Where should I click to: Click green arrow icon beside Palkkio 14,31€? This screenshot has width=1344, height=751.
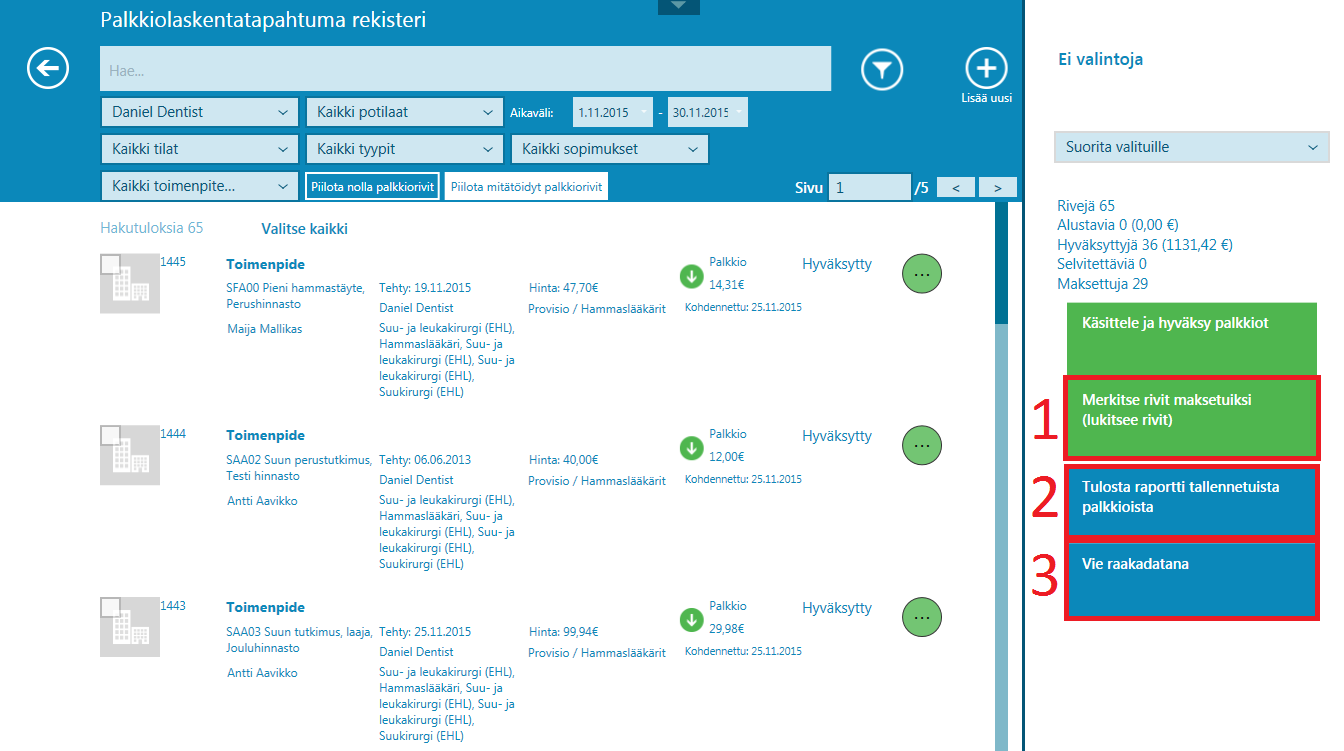point(691,276)
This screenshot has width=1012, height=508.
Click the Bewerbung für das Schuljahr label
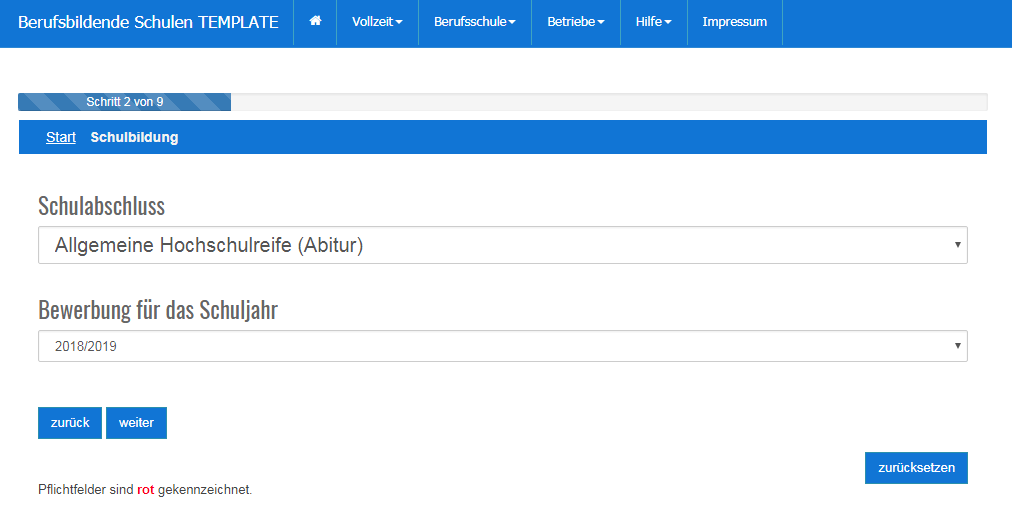158,310
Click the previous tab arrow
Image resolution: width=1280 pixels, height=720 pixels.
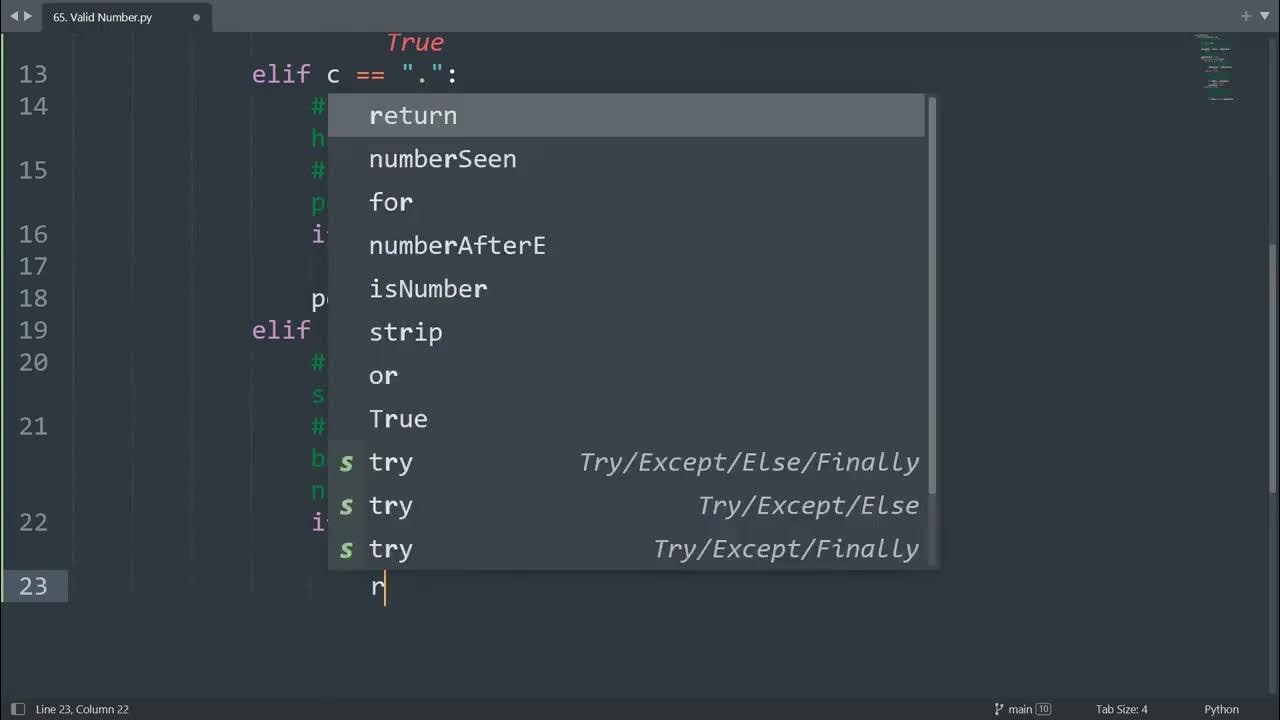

▶ INSTRUCTIONS TO FOLLOW: Transcribe the whole of the data exactly, minus any pictures.

▶ EXERCISE RESULT:
Where should I click to: Click green arrow icon beside Palkkio 14,31€? This screenshot has width=1344, height=751.
point(691,276)
This screenshot has width=1012, height=508.
Click the Bewerbung für das Schuljahr label
158,310
Click the previous tab arrow
Image resolution: width=1280 pixels, height=720 pixels.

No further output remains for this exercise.